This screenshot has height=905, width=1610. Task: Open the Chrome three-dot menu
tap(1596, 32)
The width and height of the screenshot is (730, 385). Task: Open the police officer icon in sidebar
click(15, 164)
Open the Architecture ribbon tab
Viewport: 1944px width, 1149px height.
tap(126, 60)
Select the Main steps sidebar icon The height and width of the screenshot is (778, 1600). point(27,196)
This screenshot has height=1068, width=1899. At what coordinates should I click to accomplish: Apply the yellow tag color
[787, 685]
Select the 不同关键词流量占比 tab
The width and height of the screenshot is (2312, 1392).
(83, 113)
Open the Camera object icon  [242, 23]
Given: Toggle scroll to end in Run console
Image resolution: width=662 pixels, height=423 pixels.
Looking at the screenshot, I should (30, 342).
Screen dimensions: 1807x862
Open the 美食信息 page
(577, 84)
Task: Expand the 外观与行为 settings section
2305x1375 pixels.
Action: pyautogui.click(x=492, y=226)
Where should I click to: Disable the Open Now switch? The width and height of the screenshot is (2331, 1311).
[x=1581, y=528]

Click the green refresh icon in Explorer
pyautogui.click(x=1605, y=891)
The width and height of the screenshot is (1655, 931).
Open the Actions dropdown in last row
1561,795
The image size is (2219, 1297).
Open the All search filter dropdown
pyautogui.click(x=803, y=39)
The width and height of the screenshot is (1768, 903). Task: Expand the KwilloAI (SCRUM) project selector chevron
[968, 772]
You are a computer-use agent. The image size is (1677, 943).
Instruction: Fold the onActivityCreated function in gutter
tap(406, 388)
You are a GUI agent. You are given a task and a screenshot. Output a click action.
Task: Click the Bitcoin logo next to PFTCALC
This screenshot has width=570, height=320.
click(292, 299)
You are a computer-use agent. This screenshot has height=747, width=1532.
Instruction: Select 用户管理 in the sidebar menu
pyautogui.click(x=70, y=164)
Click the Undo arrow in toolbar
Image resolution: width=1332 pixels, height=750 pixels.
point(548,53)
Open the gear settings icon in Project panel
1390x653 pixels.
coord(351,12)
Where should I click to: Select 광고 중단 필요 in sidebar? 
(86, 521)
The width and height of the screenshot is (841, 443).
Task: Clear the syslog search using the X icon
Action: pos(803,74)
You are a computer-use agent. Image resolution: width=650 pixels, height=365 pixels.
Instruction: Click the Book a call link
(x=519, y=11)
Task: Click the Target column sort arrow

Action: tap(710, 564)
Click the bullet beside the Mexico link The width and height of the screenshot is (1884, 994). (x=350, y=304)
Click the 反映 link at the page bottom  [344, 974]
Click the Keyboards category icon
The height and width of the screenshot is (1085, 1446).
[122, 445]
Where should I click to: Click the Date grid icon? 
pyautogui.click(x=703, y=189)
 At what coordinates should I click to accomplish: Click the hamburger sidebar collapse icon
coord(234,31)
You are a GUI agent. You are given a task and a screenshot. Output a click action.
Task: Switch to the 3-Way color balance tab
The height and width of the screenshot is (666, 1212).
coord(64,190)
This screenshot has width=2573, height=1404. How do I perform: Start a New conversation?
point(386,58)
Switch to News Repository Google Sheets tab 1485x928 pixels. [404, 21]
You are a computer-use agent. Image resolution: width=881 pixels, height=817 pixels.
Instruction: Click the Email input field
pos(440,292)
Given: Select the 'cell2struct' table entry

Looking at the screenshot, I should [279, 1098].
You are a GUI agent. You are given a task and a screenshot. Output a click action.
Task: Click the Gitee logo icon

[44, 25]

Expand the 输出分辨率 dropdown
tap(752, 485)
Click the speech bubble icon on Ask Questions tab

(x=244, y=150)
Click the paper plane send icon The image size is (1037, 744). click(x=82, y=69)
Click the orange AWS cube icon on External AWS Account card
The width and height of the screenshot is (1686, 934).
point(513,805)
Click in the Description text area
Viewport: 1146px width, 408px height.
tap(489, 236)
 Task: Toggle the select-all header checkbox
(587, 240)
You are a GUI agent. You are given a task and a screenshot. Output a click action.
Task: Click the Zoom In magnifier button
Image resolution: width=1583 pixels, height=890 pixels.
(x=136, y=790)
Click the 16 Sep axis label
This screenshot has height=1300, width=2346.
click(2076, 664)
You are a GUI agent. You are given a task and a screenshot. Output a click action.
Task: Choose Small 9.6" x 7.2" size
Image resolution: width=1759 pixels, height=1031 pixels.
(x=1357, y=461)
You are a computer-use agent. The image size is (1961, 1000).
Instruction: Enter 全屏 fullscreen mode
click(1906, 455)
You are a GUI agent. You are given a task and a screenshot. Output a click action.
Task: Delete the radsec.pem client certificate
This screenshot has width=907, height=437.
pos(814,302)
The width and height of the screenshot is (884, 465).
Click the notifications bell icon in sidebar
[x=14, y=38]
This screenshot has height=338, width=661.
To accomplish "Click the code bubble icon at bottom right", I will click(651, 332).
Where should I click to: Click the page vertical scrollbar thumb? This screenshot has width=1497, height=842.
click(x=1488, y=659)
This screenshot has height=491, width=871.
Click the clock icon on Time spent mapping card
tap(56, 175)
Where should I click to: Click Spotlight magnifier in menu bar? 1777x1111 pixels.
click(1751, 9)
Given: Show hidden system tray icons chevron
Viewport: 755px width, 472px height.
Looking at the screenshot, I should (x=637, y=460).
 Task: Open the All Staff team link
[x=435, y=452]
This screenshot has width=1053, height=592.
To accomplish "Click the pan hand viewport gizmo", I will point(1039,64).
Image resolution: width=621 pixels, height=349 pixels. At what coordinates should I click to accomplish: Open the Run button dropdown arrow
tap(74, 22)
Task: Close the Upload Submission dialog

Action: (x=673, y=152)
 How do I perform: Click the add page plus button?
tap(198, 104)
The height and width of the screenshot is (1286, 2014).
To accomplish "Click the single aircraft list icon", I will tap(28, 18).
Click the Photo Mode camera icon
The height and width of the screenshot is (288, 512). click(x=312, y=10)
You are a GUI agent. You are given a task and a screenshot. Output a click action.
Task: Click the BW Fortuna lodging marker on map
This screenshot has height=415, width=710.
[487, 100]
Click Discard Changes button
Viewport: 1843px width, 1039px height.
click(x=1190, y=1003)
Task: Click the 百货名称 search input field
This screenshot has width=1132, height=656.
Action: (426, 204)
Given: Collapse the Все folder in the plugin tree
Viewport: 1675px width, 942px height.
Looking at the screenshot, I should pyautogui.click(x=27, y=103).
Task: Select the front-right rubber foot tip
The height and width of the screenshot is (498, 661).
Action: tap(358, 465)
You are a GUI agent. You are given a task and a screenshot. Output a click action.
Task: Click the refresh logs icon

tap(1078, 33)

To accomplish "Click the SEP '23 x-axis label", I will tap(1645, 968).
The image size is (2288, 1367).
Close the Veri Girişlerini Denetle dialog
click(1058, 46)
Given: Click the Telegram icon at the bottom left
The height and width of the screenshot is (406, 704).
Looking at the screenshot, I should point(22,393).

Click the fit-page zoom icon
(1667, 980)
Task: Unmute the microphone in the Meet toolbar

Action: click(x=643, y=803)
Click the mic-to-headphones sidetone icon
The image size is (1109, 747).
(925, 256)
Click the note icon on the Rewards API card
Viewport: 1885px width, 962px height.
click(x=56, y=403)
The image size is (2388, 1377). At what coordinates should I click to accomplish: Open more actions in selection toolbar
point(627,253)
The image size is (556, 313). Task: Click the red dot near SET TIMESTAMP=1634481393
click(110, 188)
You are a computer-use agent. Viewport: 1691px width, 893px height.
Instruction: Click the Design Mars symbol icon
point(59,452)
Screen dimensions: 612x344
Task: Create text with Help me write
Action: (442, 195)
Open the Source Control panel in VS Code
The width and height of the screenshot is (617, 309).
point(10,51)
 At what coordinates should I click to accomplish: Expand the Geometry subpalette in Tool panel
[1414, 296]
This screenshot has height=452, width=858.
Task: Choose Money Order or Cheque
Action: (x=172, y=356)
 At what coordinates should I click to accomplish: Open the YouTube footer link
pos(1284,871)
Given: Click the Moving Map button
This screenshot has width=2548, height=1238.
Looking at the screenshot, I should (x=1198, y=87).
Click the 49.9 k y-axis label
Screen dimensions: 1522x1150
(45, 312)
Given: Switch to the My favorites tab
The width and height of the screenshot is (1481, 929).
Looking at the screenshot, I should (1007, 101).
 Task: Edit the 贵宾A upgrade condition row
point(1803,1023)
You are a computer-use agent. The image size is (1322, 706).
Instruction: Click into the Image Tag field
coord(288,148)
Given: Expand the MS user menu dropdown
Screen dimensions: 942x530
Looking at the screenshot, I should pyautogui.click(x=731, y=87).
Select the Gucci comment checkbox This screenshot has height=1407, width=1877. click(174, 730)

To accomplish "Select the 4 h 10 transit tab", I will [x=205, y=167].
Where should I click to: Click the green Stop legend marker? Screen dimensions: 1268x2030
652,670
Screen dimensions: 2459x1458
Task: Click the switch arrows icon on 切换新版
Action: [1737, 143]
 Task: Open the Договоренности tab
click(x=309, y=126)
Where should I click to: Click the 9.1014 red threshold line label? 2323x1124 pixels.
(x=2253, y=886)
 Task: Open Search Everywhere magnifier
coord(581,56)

• • • •

→ Task requirements
Search the listing for "right" and copy each line holding it.

→ Answer for this exercise
To accomplish "Click the code bubble icon at bottom right", I will click(651, 332).
Task: Select the front-right rubber foot tip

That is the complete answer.